L’homme qui transportait sur son dos le Fondateur du Canon, feu Manga Belibi Jacques, pour venir causer avec les dirigeants du Canon et les joueurs avec fierté pense que l’arrivée du Conseil d’administration conduit par Placide Mevoua apporte un souffle nouveau au club. « il y a un travail de fond qui est fait. Les énergies sont fédérées et on voit quelque chose de grand qui se prépare. Depuis deux saisons, nous jouons les Play-offs. Si c’était une saison normale l’année dernière, on devait être champion. Les joueurs perçoivent régulièrement leur salaire et c’est bien », confie Roger Ebode.

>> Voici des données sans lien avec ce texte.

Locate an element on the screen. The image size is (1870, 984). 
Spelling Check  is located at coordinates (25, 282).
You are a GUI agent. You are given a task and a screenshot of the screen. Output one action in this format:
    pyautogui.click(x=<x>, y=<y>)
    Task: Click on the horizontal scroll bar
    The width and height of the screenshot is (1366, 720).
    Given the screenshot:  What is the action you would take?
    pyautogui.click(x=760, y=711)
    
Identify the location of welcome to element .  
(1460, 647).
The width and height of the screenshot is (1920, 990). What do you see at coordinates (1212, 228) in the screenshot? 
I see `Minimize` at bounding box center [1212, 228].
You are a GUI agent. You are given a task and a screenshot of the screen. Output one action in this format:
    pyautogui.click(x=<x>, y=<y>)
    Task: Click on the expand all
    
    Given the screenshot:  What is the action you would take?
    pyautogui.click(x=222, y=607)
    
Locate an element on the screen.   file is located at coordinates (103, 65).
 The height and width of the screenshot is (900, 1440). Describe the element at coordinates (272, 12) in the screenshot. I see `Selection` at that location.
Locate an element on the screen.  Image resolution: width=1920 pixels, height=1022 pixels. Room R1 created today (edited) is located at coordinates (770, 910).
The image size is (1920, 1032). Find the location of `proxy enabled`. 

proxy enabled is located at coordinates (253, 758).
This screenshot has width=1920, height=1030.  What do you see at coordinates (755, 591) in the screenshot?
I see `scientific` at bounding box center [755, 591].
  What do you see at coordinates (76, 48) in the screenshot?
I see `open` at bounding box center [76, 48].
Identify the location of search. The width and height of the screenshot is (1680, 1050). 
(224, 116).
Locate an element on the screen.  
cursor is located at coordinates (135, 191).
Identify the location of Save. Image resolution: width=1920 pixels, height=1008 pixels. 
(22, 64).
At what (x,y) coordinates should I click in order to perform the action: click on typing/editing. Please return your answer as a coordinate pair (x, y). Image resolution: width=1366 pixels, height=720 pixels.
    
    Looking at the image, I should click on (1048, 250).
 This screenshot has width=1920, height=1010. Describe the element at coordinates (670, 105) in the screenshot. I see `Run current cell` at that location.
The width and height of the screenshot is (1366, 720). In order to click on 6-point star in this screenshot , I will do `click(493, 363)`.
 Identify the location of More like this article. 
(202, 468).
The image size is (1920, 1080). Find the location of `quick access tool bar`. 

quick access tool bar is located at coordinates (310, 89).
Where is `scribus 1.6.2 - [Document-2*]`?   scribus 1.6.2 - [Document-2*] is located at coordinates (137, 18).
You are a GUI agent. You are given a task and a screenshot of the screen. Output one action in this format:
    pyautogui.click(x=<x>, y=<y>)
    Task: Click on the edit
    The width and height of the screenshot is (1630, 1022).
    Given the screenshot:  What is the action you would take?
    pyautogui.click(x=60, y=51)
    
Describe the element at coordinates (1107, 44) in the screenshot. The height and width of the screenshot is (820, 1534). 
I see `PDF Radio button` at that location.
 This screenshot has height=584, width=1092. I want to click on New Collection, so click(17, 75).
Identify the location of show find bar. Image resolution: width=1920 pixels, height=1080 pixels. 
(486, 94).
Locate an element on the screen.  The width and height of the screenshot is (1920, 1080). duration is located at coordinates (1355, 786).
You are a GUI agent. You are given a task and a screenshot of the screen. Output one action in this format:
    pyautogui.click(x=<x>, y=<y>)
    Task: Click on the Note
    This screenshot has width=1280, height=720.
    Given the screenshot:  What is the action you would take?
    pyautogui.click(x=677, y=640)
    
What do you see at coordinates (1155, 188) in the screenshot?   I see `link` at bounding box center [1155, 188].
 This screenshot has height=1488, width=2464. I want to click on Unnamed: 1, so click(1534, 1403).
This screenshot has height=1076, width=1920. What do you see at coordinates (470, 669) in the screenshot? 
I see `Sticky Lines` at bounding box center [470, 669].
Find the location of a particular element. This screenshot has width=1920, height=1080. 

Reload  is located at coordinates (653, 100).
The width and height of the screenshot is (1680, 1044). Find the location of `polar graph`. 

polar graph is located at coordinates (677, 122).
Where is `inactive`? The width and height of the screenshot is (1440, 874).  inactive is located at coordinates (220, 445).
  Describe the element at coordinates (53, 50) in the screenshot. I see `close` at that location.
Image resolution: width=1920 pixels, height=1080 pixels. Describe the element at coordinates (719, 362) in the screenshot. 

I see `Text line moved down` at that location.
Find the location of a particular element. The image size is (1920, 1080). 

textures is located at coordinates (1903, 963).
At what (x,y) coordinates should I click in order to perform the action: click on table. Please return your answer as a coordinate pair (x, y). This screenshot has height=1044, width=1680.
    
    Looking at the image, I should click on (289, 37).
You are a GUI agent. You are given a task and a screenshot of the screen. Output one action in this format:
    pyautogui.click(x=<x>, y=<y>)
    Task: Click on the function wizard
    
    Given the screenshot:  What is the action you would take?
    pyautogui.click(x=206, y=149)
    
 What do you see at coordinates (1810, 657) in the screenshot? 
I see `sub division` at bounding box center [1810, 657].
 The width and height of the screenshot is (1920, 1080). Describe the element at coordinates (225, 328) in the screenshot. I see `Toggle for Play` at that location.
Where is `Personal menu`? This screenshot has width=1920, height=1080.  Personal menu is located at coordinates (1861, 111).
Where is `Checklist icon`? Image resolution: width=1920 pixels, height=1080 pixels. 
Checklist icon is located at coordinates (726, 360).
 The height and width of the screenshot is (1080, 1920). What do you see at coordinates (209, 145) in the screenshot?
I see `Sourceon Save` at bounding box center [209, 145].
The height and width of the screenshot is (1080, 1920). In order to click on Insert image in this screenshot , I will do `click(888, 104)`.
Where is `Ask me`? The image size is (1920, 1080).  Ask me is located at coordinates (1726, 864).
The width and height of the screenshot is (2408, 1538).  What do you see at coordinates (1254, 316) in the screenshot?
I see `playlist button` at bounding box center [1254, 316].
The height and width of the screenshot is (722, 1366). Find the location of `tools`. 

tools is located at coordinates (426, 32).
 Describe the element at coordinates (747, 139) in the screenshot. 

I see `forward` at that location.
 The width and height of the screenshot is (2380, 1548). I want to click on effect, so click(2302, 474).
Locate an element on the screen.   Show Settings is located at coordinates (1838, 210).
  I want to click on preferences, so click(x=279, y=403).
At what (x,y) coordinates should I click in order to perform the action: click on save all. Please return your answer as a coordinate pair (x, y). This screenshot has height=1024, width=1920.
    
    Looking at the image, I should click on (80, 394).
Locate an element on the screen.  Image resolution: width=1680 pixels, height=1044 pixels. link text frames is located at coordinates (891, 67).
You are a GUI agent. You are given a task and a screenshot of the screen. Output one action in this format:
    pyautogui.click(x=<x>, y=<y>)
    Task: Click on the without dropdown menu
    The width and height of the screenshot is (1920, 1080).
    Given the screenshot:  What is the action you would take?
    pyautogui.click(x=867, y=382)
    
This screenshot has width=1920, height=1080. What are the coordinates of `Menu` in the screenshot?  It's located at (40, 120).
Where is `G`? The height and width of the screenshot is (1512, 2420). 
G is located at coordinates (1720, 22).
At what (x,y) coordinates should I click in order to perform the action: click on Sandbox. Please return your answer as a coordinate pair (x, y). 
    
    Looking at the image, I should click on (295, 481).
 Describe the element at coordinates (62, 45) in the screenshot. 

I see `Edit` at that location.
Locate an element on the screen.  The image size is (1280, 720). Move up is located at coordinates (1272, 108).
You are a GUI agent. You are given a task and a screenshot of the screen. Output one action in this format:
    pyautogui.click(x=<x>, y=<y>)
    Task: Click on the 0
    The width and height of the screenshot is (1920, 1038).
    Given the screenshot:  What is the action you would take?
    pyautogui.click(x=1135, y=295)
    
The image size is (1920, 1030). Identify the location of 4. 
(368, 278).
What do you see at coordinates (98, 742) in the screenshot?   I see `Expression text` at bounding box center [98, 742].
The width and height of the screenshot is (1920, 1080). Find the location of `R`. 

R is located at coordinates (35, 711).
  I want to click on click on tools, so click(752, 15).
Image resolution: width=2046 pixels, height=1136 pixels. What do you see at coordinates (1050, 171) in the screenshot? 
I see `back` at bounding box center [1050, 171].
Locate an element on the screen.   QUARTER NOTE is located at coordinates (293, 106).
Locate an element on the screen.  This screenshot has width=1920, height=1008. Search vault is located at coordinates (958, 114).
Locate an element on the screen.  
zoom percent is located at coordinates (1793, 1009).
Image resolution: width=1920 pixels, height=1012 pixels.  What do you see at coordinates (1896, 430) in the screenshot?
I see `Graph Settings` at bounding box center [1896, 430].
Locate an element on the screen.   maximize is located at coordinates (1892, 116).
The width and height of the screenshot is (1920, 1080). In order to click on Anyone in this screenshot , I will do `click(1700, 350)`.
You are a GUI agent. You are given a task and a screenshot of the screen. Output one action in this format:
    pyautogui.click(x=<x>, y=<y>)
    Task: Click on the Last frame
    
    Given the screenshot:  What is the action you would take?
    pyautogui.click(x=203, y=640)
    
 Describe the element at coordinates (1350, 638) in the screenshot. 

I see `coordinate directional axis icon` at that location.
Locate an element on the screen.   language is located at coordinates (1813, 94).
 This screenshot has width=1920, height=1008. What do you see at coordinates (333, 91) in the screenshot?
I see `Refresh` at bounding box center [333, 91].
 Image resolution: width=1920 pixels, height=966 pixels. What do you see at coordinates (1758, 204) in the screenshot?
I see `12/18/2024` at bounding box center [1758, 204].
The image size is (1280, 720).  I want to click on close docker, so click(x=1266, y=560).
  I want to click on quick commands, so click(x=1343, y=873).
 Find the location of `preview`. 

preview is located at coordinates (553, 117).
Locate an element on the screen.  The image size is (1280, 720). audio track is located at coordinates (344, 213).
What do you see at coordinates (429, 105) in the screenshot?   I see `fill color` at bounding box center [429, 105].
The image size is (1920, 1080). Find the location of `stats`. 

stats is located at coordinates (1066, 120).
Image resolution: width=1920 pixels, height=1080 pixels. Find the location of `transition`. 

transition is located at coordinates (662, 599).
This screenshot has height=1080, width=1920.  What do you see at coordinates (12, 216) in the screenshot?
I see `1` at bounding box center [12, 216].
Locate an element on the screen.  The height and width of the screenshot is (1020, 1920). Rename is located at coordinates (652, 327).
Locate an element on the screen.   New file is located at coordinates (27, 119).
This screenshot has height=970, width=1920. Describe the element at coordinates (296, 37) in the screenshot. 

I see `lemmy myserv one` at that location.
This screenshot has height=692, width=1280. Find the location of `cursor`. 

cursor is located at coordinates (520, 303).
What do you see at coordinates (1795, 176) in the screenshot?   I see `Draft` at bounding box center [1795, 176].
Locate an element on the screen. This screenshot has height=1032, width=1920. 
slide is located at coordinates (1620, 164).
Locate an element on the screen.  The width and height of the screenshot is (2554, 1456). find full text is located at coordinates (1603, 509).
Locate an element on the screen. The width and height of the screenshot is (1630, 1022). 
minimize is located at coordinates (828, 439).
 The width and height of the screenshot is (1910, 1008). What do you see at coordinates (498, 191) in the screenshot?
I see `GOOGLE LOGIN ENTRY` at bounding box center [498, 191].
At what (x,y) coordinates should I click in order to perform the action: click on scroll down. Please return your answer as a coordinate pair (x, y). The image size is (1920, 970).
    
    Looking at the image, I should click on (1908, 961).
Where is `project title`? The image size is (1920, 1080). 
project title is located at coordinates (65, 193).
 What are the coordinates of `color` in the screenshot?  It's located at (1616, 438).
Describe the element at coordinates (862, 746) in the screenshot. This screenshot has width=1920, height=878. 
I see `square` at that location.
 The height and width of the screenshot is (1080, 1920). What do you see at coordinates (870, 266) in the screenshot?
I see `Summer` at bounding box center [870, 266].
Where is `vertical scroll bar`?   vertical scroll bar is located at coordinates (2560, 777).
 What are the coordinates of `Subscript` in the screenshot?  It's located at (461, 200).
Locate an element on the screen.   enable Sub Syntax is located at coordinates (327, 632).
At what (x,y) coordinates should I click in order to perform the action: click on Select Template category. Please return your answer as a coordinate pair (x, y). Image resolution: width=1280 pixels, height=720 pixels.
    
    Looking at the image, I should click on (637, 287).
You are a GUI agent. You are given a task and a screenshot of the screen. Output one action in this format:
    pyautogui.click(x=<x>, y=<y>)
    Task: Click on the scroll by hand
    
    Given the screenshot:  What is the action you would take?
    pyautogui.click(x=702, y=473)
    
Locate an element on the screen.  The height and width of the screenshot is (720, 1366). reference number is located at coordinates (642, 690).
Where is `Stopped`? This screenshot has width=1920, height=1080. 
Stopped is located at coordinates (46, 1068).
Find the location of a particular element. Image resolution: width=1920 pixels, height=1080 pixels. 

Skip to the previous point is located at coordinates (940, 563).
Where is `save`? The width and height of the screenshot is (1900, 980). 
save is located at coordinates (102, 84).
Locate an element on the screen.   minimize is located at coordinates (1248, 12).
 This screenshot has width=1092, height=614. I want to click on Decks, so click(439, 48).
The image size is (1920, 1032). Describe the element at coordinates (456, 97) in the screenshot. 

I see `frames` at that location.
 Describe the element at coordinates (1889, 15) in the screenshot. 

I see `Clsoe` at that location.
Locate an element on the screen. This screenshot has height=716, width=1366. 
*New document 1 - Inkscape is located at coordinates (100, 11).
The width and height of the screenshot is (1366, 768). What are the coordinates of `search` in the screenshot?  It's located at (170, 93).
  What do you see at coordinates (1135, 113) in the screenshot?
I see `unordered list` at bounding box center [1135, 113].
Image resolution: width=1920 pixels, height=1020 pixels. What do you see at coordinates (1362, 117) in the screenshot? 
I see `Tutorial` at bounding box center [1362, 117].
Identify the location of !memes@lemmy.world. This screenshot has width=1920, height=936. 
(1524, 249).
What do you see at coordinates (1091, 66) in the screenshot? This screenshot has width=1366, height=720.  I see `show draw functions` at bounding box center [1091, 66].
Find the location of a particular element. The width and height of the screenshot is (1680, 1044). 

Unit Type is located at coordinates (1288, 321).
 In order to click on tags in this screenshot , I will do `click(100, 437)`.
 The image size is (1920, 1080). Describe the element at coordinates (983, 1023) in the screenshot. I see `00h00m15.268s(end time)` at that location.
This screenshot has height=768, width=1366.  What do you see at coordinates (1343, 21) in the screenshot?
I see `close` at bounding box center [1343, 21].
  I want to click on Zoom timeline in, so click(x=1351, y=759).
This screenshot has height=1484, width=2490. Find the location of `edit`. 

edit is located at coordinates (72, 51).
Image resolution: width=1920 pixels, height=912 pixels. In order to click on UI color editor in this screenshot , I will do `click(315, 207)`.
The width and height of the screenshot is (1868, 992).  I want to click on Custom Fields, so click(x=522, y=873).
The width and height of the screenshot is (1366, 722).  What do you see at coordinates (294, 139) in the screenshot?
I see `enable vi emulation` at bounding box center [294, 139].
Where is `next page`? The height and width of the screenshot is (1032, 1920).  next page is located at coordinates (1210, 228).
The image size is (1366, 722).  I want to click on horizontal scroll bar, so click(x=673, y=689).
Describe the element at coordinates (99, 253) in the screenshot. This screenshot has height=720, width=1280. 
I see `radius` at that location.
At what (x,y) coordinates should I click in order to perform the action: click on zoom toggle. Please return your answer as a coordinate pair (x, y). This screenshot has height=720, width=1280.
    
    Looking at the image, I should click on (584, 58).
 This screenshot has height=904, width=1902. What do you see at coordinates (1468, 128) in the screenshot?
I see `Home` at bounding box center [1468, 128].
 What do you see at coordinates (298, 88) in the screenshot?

S’agissant de la situation actuelle du football camerounais, Roger Ebode né le 6 octobre 1953 à Yaoundé dénonce l’attitude de certains présidents de club tout en félicitant le travail effectué par Samuel Eto’o et son équipe à la Fecafoot : « Tous les dirigeants du football Camerounais aujourd’hui ne parlent pas un même langage. Dernièrement, vous avez vu des présidents de club tenir des réunions simultanément à Yaoundé et à Douala. Pourtant, à l’époque, tous les présidents de club étaient unis. Ils s’accordaient pour aller parler d’une même voix avec le président de la Fecafoot. Pas ce que nous vivons aujourd’hui. C’est l’occasion pour moi de vous dire que j’approuve l’arrivée de Samuel Eto’o à la tête de la Fecafoot. Parce que, quelque part, on ne peut pas faire des omelettes sans casser les œufs. Je ne dis pas que tout ce qu’il fait est bon car aucun être humain n’est parfait ».
Arrivé au Canon Sportif de Yaoundé comme un passionné et un technicien de surface, Roger Ebode a gravi les échelons en étant promu tour à tour : Chargé de mission et Directeur Général au sein du club. Aujourd’hui, il occupe le poste de Directeur Général Adjoint et son plus grand rêve est de : « voir le Canon tonné comme par le passé en remportant des titres. Pas seulement ceux du Cameroun mais aussi à l’extérieur de manière à ce que nous puissions ajouter des étoiles sur le maillot du club », Conclut-il.